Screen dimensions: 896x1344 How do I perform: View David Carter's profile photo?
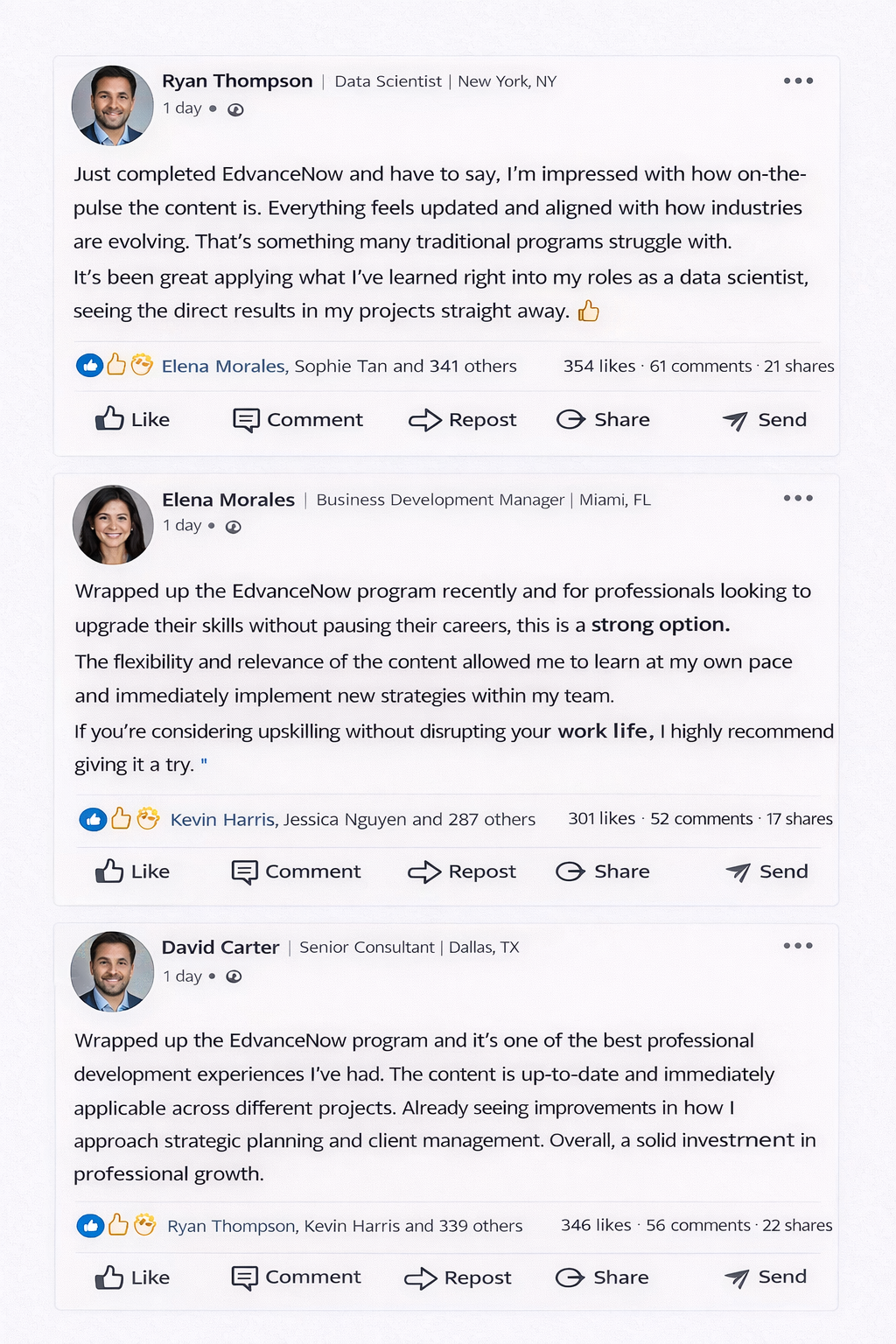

********

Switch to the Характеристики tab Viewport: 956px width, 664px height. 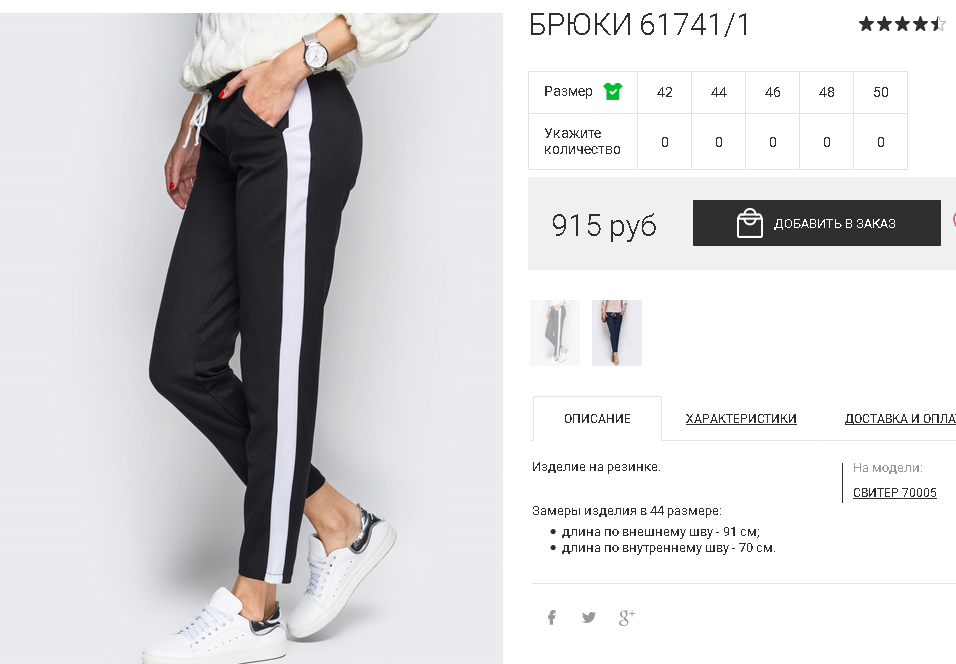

********

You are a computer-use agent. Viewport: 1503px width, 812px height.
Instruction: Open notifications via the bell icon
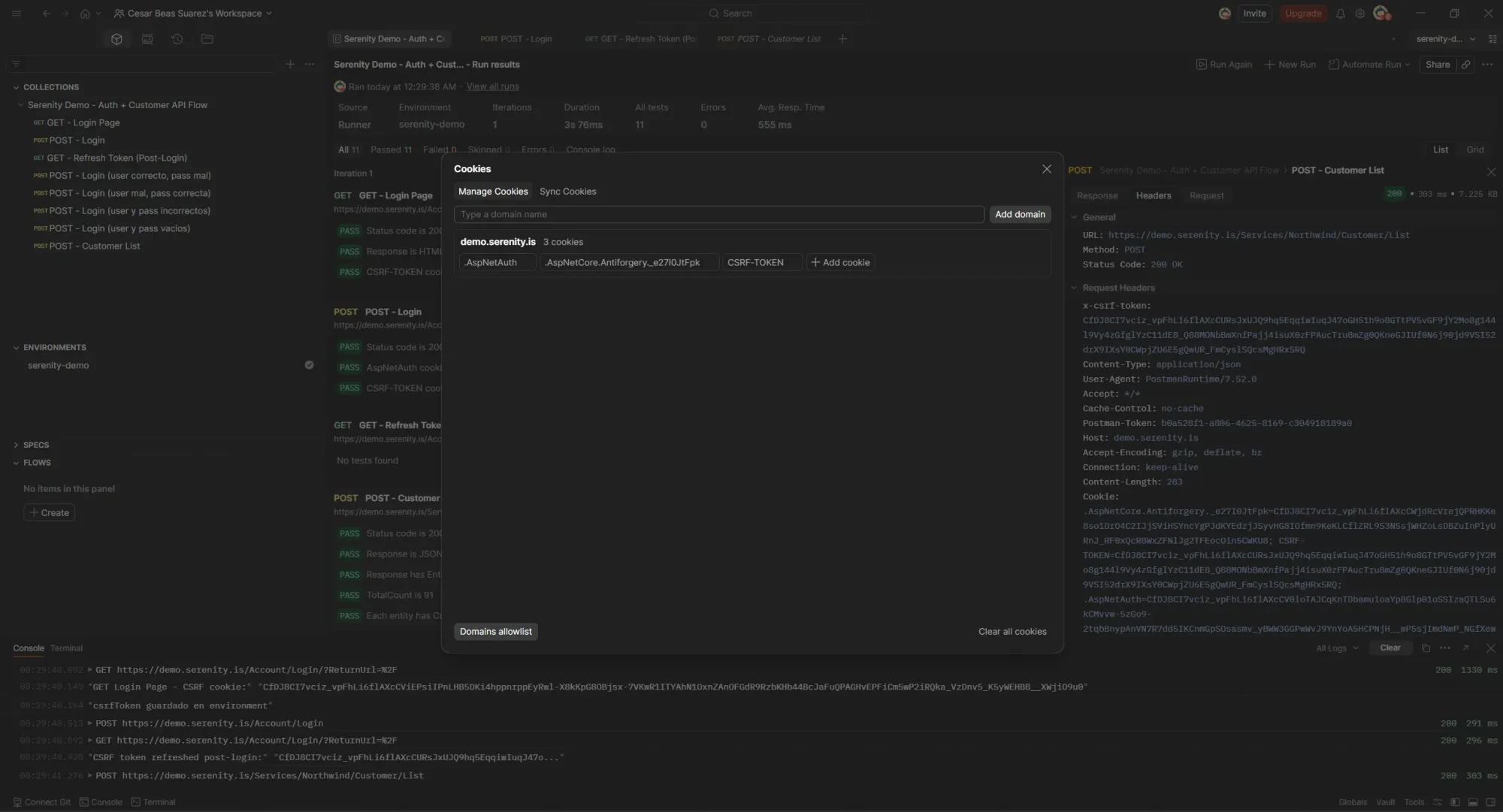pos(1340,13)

********

WHAT TO WORK ON. Reproduce word for word the lines starting at the one that contains "You are a computer-use" and ending at the one that contains "pos(1340,13)", both included. Leave out the pictures.

RESULT FOR THIS TASK.
You are a computer-use agent. Viewport: 1503px width, 812px height.
Instruction: Open notifications via the bell icon
pos(1340,13)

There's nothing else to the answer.